(Stored items)
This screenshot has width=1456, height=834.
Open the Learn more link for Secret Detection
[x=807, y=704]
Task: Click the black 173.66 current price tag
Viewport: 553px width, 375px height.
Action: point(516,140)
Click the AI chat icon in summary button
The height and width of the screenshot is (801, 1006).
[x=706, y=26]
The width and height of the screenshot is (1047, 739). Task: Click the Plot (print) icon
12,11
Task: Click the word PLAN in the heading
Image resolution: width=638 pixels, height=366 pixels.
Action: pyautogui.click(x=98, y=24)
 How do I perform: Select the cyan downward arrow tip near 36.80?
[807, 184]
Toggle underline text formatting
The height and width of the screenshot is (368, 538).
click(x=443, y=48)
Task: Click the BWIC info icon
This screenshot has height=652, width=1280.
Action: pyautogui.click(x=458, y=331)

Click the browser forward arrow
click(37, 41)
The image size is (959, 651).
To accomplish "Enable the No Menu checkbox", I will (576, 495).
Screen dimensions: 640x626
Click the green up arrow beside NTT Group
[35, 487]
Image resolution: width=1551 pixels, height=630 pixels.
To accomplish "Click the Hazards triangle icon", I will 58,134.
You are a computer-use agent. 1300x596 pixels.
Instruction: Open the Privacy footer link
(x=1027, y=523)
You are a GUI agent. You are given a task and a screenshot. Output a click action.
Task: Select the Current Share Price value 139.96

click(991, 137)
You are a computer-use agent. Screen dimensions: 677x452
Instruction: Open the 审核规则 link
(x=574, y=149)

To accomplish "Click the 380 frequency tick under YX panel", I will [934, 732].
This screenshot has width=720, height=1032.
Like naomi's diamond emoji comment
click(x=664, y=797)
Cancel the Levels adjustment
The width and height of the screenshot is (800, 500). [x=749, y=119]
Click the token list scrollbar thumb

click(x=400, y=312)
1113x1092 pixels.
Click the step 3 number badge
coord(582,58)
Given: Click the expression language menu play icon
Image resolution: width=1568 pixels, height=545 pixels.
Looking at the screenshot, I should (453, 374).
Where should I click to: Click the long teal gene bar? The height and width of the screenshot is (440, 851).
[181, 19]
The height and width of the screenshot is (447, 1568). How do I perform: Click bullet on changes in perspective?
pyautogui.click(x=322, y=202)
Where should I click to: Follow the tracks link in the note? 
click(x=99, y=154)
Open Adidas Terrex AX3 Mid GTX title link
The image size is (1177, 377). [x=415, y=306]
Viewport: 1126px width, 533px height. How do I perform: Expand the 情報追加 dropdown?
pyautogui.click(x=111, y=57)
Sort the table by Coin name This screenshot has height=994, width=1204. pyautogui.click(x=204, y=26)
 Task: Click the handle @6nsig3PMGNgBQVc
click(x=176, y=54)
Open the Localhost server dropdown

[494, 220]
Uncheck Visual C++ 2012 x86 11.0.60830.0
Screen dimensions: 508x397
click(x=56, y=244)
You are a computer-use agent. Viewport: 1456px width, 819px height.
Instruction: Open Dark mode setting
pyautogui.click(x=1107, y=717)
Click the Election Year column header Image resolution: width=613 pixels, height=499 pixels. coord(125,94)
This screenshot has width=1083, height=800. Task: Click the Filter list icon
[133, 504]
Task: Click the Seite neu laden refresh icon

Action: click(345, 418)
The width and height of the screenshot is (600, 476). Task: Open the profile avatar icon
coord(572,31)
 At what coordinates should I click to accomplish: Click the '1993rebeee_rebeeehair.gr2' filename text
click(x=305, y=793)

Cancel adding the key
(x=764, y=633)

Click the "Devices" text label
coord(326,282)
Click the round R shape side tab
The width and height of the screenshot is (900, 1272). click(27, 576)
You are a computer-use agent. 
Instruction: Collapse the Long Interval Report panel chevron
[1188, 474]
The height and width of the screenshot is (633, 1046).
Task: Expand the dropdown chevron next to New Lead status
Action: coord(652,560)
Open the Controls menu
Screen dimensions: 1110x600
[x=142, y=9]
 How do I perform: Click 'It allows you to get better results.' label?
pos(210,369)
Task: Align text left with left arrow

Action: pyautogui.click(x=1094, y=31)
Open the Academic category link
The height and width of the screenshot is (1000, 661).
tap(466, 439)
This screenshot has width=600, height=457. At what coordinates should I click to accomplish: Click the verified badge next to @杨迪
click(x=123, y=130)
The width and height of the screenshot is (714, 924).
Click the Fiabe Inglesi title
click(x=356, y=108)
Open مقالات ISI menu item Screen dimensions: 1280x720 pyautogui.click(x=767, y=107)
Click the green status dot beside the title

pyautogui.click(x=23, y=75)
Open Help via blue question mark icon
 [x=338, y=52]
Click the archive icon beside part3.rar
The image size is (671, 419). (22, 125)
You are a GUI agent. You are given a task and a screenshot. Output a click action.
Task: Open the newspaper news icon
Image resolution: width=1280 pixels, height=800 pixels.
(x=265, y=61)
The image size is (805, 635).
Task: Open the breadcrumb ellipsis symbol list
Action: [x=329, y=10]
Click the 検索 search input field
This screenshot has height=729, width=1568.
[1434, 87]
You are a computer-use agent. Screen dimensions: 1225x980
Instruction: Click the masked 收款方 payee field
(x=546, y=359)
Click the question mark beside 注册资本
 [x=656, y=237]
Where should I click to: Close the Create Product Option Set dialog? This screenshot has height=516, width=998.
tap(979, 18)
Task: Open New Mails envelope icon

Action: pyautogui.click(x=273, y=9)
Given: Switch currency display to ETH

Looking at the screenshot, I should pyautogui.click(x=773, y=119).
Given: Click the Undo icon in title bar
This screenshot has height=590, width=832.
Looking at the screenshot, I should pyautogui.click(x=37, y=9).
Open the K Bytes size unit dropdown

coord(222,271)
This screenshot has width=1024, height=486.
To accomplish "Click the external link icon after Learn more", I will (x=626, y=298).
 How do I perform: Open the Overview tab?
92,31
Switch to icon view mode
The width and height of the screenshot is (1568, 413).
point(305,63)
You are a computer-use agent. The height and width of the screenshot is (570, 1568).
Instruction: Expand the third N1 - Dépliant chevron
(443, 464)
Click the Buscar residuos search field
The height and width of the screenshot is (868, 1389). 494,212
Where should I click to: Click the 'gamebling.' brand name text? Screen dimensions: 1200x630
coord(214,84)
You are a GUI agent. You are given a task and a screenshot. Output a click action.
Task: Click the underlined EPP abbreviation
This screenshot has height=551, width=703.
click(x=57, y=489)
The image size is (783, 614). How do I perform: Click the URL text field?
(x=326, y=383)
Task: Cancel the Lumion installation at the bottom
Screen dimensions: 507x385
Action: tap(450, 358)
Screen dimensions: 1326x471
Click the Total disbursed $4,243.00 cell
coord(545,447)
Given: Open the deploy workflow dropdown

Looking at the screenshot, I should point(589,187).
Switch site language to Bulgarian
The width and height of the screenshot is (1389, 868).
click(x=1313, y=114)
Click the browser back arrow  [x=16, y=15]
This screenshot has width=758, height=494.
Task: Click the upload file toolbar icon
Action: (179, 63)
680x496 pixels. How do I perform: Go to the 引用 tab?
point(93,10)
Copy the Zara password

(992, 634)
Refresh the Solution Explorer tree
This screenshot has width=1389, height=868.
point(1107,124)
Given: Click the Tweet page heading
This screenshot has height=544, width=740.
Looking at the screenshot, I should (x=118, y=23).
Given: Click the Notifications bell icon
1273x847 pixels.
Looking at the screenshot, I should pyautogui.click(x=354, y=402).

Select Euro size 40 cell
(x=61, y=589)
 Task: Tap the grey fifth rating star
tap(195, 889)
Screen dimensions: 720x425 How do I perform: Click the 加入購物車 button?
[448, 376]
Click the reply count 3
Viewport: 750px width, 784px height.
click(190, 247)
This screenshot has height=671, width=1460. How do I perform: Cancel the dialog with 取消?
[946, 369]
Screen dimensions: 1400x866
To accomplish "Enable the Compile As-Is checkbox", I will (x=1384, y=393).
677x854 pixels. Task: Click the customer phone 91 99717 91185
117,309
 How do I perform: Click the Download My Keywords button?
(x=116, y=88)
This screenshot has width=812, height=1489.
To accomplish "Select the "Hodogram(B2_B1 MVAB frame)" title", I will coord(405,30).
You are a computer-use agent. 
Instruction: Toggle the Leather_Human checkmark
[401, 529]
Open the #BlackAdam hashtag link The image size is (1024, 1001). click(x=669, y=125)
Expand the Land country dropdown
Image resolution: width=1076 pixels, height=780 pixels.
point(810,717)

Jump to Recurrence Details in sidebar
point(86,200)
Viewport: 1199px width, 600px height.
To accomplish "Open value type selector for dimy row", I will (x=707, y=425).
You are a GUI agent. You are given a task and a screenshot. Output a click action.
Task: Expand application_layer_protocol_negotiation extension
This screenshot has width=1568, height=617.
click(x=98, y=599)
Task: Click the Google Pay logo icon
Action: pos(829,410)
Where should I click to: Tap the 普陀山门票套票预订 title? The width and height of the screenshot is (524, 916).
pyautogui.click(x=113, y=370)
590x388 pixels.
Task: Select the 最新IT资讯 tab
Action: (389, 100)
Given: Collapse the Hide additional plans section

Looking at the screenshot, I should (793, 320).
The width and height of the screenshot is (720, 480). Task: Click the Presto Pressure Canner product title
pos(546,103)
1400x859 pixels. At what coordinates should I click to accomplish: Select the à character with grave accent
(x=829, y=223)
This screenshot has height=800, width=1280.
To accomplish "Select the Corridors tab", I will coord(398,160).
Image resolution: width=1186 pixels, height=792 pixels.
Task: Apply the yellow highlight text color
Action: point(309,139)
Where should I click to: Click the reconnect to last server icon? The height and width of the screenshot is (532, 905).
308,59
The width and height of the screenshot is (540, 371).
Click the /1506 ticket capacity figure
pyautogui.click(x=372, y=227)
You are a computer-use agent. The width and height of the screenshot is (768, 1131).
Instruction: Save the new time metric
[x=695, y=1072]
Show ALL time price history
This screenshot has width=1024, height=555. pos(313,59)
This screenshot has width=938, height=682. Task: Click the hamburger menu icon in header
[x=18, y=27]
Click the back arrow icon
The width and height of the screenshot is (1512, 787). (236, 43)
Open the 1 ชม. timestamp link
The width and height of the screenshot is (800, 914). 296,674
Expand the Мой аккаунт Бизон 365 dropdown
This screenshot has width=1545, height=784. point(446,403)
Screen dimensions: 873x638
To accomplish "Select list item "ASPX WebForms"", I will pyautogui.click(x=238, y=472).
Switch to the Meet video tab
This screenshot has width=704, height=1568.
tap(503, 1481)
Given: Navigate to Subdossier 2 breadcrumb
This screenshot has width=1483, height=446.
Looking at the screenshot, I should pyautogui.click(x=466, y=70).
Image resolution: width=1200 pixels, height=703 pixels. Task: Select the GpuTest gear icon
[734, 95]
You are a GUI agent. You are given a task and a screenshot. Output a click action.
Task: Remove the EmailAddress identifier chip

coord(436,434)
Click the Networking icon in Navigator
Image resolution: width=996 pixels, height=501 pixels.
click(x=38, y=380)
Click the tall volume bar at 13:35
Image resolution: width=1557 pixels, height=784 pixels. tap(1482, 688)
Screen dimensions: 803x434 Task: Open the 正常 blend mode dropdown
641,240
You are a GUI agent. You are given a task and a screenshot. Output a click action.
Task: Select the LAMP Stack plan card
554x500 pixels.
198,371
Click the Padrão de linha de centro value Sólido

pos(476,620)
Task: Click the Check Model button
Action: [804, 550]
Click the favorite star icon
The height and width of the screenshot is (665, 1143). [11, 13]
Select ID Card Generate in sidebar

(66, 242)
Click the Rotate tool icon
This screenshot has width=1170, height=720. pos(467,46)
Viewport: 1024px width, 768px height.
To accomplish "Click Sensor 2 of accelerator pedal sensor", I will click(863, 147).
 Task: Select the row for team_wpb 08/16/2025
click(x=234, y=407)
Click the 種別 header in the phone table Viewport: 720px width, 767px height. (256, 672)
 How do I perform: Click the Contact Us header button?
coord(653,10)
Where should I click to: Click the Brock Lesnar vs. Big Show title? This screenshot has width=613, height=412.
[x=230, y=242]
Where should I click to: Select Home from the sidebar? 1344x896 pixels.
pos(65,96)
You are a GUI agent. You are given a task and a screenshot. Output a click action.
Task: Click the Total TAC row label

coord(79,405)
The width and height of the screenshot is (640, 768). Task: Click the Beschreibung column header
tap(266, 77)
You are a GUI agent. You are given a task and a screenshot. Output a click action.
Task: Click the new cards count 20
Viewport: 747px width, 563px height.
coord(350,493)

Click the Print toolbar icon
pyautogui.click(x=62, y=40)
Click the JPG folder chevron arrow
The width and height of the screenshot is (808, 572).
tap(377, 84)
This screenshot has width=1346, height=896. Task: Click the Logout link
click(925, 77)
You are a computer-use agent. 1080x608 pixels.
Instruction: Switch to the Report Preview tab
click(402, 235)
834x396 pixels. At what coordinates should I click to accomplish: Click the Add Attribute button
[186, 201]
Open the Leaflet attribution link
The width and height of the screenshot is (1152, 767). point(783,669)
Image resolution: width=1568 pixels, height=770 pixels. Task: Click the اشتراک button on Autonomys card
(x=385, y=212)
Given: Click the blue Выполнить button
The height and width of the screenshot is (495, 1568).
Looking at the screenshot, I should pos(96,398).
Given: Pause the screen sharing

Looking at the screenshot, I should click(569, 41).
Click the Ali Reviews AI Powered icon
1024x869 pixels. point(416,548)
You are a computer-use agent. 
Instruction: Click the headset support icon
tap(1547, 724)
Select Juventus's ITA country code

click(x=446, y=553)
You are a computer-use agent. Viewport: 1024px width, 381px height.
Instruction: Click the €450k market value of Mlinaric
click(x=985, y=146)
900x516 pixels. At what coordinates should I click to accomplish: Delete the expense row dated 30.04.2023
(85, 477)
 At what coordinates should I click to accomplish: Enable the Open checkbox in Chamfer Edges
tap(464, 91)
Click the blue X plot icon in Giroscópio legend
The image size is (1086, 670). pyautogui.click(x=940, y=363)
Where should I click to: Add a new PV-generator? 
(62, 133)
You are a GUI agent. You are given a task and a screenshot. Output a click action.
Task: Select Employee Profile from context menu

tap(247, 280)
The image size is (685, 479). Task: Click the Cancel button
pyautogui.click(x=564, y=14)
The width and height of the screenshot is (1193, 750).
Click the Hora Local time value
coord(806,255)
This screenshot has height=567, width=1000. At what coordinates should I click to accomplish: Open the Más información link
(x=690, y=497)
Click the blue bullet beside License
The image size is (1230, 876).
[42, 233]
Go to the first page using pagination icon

**WORK ORDER**
All lines above from the one containing "Task: Click the word PLAN in the heading" to the one containing "Task: Click the BWIC info icon" must be repeated exactly, both lines included, and no others.

**ANSWER SECTION**
Task: Click the word PLAN in the heading
Image resolution: width=638 pixels, height=366 pixels.
Action: pyautogui.click(x=98, y=24)
 How do I perform: Select the cyan downward arrow tip near 36.80?
[807, 184]
Toggle underline text formatting
The height and width of the screenshot is (368, 538).
click(x=443, y=48)
Task: Click the BWIC info icon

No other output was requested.